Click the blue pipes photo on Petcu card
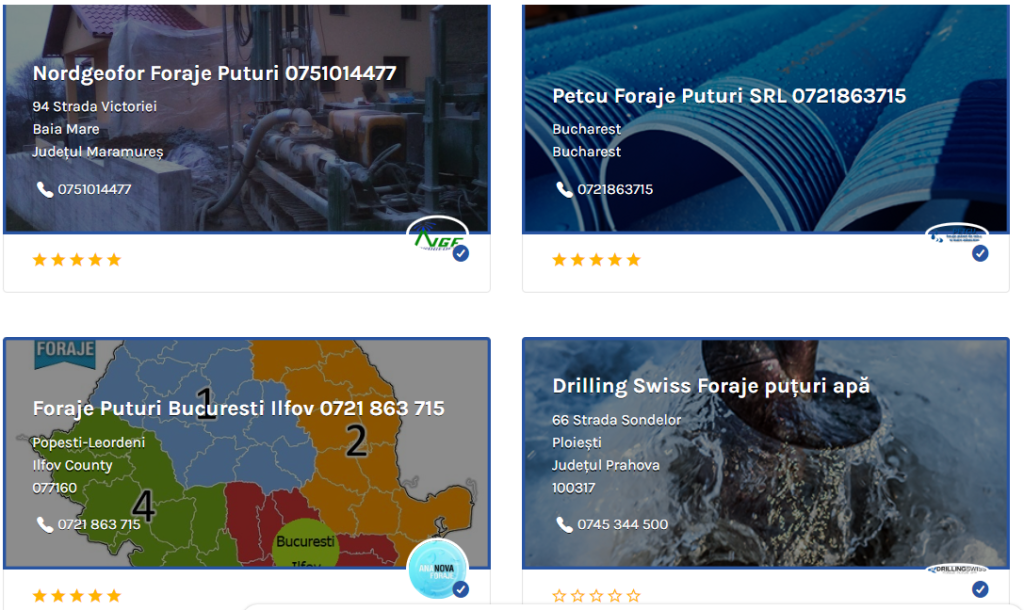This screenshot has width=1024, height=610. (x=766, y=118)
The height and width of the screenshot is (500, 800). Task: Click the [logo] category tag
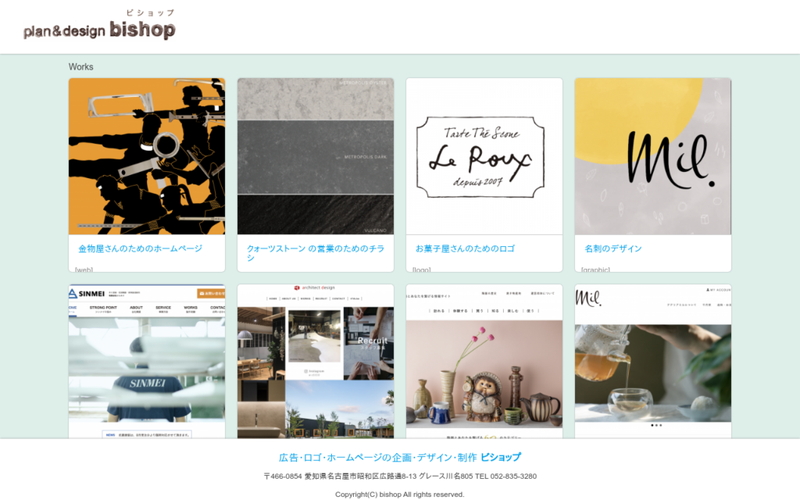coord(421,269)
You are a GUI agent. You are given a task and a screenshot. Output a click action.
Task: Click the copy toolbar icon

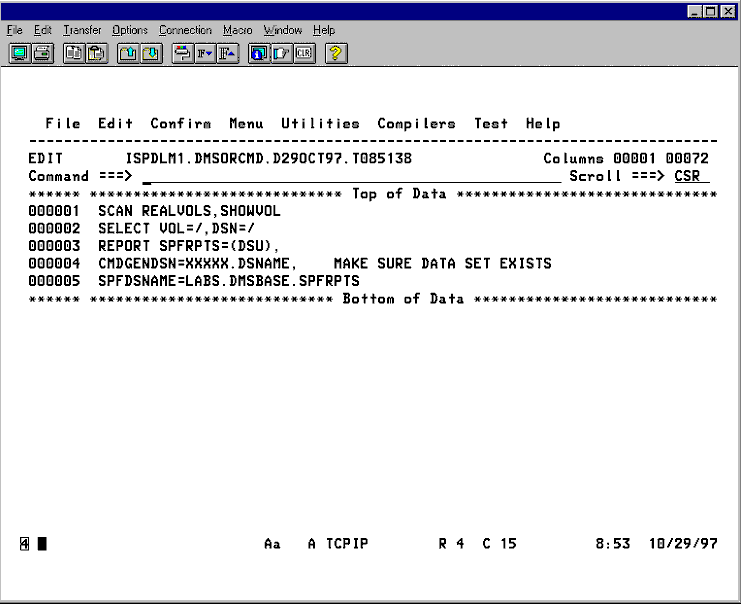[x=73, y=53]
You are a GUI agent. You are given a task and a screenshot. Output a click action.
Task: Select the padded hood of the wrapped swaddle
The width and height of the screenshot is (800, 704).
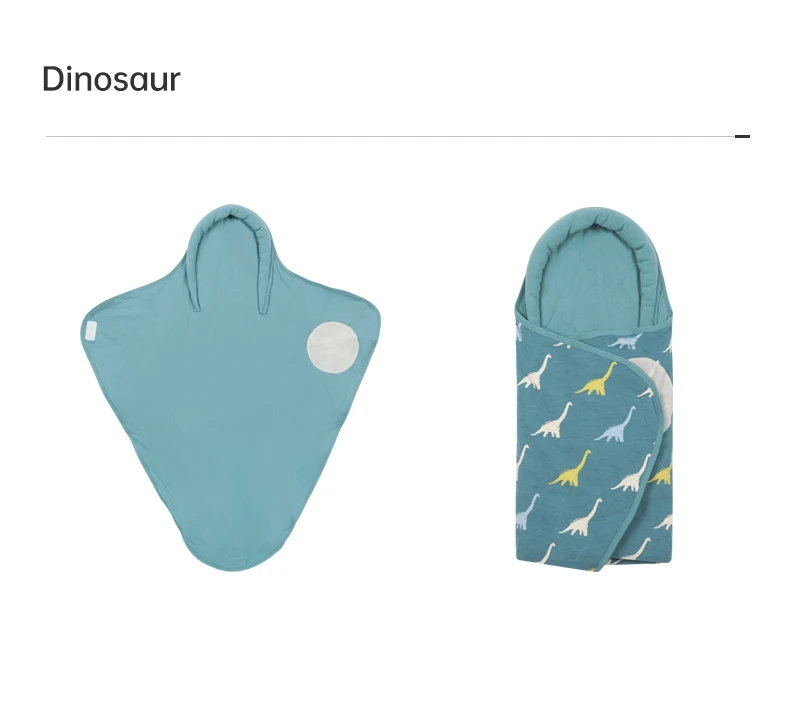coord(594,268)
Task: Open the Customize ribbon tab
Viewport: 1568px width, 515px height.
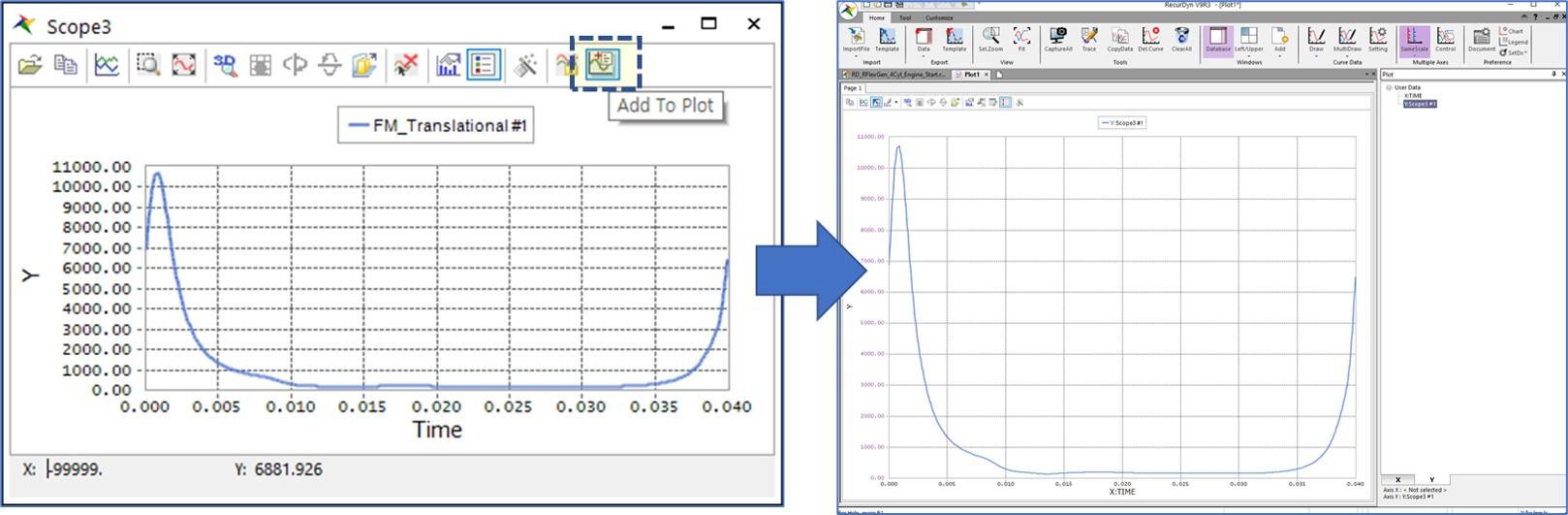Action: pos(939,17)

========================

**Exercise description**:
Return verbatim every line from the first line above through the line that holds "coord(594,268)", inclusive, and leave the pictures out of your answer.

**Final result**:
Click the blue pipes photo on Petcu card
This screenshot has width=1024, height=610. (x=766, y=118)
The height and width of the screenshot is (500, 800). Task: Click the [logo] category tag
coord(421,269)
You are a GUI agent. You are given a task and a screenshot. Output a click action.
Task: Click the copy toolbar icon

[x=73, y=53]
You are a GUI agent. You are given a task and a screenshot. Output a click action.
Task: Select the padded hood of the wrapped swaddle
The width and height of the screenshot is (800, 704).
coord(594,268)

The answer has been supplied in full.